Upward Mobility

Wild Blue Yonder

Now that Bluetooth has officially arrived, what's it good for? "Bluetooth is going to be the IrdA of the 2000 decade," says Sanguinetti. "IrdA was in every device you bought in the late '90s. I don't know of anybody who uses it." If you look on your laptop or PDA, chances are you'll find the infrared port Sanguinetti is talking about. Bluetooth will indeed show up in more and more mobile products of all sizes this year, but it has power and flexibility advantages over IrdA that give it a much rosier outlook.

Sanguinetti points to Bluetooth cell phone headsets, automatic PDA to desktop sync links and wireless printing as possible killer apps that could boost Bluetooth adoption. Laptop shoppers are likely to find it either standard or as a common option on PCs. If you buy it now, you won't have to upgrade later when that desirable business application finally comes into reach.

Be forewarned: We're going to spend some quality time with Wi-Fi. The affordable availability of 11Mbps 802.11b was one of the biggest growing business technology stories of 2002. Offices everywhere took to sharing broadband Internet access, files, data and peripherals through the air. The Wi-Fi chapter set to be written in 2003 will be even more exciting.

It's a warm Monday afternoon in New Mexico, and Allan Adler, co-founder and CEO of Santa Fe Wi-Fi network hotspot provider WorkingWild, is sitting in a booth at a pub eating a salad. He's also surfing the Net at high speeds on one of the networks his company installed in locations around the state. He shares his vision of a Wi-Fi future for entrepreneurs everywhere:

"What we are embarking on is a complete revolution in how people think about Wi-Fi," he says. Adler knows that restaurants and coffeehouses, while nice for laptop-users eager to get out of the office for a while, are small potatoes compared to Wi-Fi's big picture. He and co-founder Richard Becker hope to make Wi-Fi hotspots profitable by offering a mix of possible services like wireless media screens or store and employee surveillance capabilities. He calls these "aggregated Wi-Fi applications."

WorkingWild signed a deal with Philips 66 to deploy ZapLane hotspots in 18,000 convenience stores and gas stations. Work some aggregated Wi-Fi applications into the mix, and suddenly you have more than just casual users and early adopters popping in for coffee and a slice of Internet access. For mobile entrepreneurs who spend as much time in their cars as they do in the office, it will bring a whole new convenience to convenience stores. "Fill up your tank, fill up your laptop," Adler says. And there will be a designated netzone parking spot to pull up and log in without leaving your car.

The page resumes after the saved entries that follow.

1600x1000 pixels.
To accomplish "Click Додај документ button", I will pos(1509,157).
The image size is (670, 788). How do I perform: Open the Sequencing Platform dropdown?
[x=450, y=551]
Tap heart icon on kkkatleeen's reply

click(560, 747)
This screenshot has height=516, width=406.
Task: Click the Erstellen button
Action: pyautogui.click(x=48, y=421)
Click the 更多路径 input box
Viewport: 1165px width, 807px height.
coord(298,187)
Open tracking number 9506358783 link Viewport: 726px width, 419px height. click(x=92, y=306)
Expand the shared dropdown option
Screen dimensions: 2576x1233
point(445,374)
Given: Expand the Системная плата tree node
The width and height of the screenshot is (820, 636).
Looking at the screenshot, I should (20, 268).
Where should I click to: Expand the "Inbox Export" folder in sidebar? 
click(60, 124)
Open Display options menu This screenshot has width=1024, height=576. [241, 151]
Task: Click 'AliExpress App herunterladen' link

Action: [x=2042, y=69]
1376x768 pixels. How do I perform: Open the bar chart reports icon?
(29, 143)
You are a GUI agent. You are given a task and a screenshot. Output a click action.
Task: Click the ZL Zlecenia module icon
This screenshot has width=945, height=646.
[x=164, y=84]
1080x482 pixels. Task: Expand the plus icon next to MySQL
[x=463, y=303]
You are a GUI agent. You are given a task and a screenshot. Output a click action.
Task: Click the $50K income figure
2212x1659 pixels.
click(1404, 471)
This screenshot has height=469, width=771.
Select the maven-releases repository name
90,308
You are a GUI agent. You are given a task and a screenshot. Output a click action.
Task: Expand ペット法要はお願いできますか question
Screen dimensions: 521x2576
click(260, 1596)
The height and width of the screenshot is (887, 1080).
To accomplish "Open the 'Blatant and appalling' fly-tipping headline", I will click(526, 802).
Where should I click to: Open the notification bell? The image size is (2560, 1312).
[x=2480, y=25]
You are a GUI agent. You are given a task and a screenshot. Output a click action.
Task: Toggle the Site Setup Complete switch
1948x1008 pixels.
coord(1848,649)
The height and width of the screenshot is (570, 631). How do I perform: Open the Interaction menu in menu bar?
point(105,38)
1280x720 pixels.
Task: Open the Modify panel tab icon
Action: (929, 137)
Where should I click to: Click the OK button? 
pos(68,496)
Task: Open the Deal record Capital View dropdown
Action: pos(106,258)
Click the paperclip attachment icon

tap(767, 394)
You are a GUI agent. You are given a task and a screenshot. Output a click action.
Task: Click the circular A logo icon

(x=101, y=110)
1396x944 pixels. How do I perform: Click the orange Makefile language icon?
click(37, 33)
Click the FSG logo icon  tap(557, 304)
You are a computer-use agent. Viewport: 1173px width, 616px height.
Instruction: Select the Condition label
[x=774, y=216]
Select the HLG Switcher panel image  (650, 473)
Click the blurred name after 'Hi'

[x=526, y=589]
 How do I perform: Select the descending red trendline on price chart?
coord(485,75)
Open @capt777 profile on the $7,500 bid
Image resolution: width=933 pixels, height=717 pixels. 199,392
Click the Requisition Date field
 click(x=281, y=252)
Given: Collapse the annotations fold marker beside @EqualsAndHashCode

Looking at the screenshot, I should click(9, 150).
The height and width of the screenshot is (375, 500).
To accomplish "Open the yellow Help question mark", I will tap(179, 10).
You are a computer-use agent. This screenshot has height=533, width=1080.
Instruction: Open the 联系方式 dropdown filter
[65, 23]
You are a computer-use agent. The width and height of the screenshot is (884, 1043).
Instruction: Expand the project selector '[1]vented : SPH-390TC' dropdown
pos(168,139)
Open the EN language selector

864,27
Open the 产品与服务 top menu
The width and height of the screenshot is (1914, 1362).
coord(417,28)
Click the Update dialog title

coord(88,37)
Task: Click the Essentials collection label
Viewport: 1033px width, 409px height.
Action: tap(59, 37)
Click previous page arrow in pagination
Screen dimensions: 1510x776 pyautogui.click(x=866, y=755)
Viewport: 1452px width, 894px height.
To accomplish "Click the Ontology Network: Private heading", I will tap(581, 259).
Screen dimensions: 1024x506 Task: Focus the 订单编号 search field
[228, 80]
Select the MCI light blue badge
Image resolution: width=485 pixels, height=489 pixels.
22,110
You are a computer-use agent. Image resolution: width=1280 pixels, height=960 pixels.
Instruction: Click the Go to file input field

Meanwhile, back in the office, the much-faster 802.11a Wi-Fi standard will start to infiltrate growing businesses in 2003 as the hardware becomes more affordable. "11a is going to be the next frontier for the business use of wireless LAN. The demand for security and high throughput is going to assure the adoption," says Sanguinetti. The strongest signs of 11a will come when laptop manufacturers start to include built-in 11b/11a capabilities. Expect to see these new notebooks appear in the first half of the year. Besides speed, 11a's stronger security features will allay a lot of concerns entrepreneurs have about wireless networks.

Maybe by next January, we'll look back and call 2003 "The Year of the Wireless Entrepreneur." We'll have mobile phones and PDAs that check e-mail, handle calls, take messages (voice and text), and keep our schedules and contacts. We'll have high-speed wireless Internet and business network access in many locations: airports, coffee shops, train stations, convenience stores, hotels and homes. Bluetooth will connect laptops and handhelds to printers and each other. Your business now stretches as far as your wireless technology will take you. Goodbye wires, goodbye walls.

Click This Way
THESE WEB SITES ARE TOP DESTINATIONS FOR WIRELESS INFORMATION
  • mFinder: A huge directory of mobile Internet sites, mFinder is like a Yahoo! specifically geared for the wireless Web.
  • WiFinder.com: No matter where your business takes you, WiFinder.com will help you locate Wi-Fi hotspots along the way. Search by location and by commercial or community sites.
  • Wireless.com: This easy-to-remember domain name gets you to an online community that covers everything wireless, from 3G to satellites. The forums may be especially useful.
  • WirelessNewsFactor.com: A clearinghouse for wireless news, this is a great place to keep up-to-date on wireless tech happenings.